CEO Jorg Heinemann explained more about the technology and how it could be lower cost, more sustainable, and more compact than other storage solutions, in a July 2021 interview with Energy-Storage.news. The technology is adapted from energy storage solutions used in space, at NASA facilities and the International Space Station among others, and made suitable for low-cost mass production by EnerVenue.
Its claimed advantages include a long lifetime – the battery is expected to last 30 years, or 30,000 cycles, with the company recently launching a 20-year, 20,000 cycle warranty – a versatility to stack vessels in series or parallel to create anything from residential to utility-scale systems, and decoupling from the lithium-ion battery supply chain. While the metal in the vessel is nickel, the amount used is very small, Heinemann said.

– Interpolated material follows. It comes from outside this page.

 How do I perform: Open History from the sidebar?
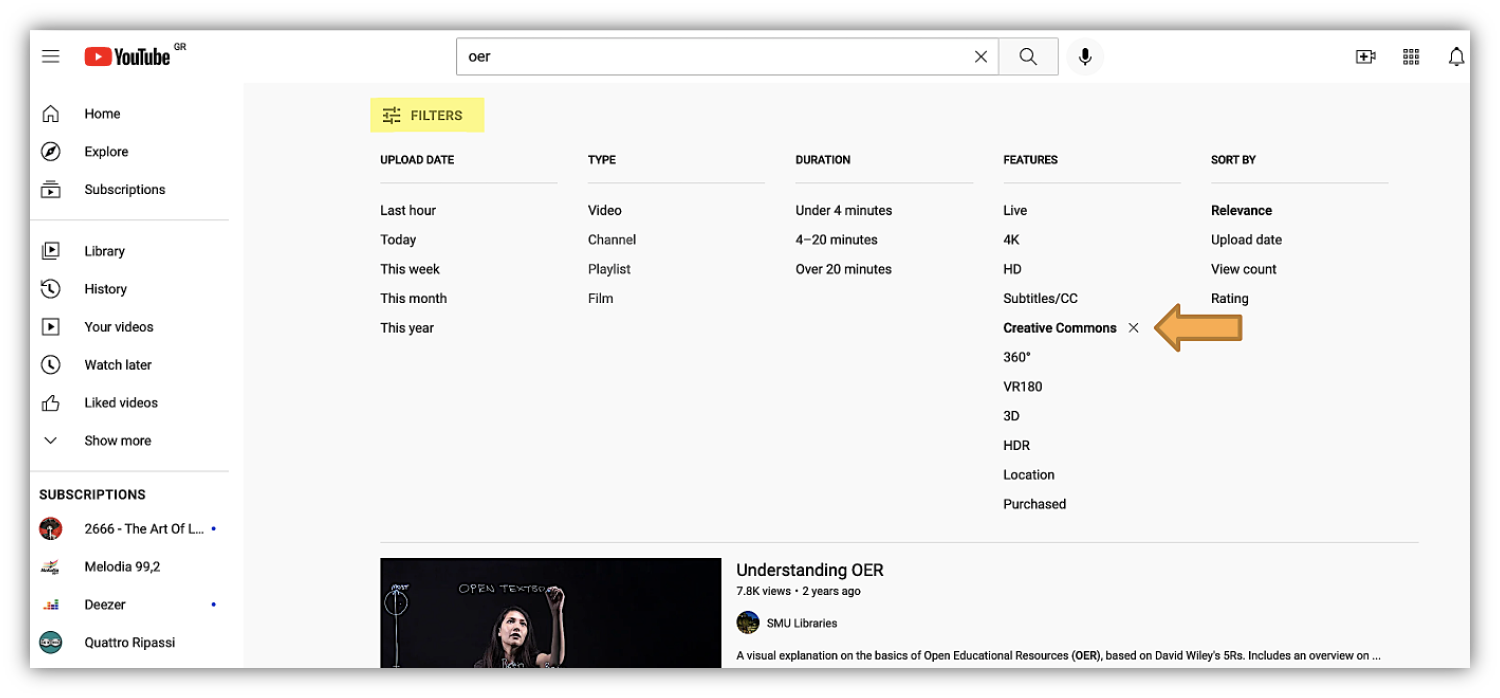coord(104,288)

Customer High Caliber Energy selected the ESV tech after an extensive vetting process, through which it stood out above other options, with EnerVenue’s stats jumping off the page for their “operational efficiency, reliability, flexibility, and cost-effectiveness,” High Caliber Energy managing partner Matt Davis said.
Safety was a critical piece of that evaluation, Davis told Energy-Storage.news, but some of its other advantages were also highly enticing.
“EnerVenue’s improved safety was a critical factor for technology selection, as was the Energy Storage Vessels’ long lifespan. The cycling characteristics offered the customer flexibility and EnerVenue’s simple warranty provides assurance,” Davis said.
The 1.2kWh vessels – the ‘cell’ of the company’s storage systems – will be combined into a single installation, with a source close to the company revealing that the undisclosed end customer is a utility co-operative (co-op).
While the source said further details of the project cannot be disclosed at this time, such as how the solar-plus-storage system’s applications will be monetised, EnerVenue did say the Energy Storage Vessels’ primary functions will include load leveling for the electricity supplier and frequency regulation.
7GWh of customer orders and a gigafactory on the way
The ESVs are the second generation of EnerVenue’s storage tech, and High Caliber Energy’s Matt Davis said the fact that they will be made in the US made the EPC “confident about future supply”.
As reported by Energy-Storage.news in March, the manufacturer is building a 1 million square foot ‘gigafactory’ in Shelby County, Kentucky, which CRO Randall Selesky confirmed yesterday is due for opening during 2024.
Representing the next phase of EnerVenue’s growth, as Selesky put it, the factory will have an initial 1GWh production capacity of ESVs, but the company plans to invest more than a billion dollars into it, bringing it up to 20GWh annual production capacity over time.
The company has a claimed 7GWh of committed customer orders, and is already booking orders “for 2025 and beyond,” while it is also working on new product enhancements, Selesky said. EnerVenue only launched out of stealth mode in 2020, securing US$100 million in a Series A funding round a year later.
For the Florida project, storage duration of the EnerVenue system will be in the range of 2-4 hours, and will have the flexibility to perform multiple cycles per day. The project marks a small step forward for the technology provider which hopes its solutions will enable a giant leap for renewable energy integration.
Selesky highlighted that while the Florida project is relatively short duration, ESVs can provide charge/discharge rates of between 2-12 hours, with an ability “to cycle up to three times per day without rest” opening up “completely new business opportunities for customers, which is another reason we have seen so much enthusiasm for the technology”.
“EnerVenue’s metal-hydrogen technology is uniquely differentiated from typical li-ion systems. It’s ultra-long life, fire safety, and flexibility change the narrative around what’s possible with grid-scale battery storage,” Randall Selesky said, adding that: “The batteries’ 30-year lifespan eliminates the need for augmentation”.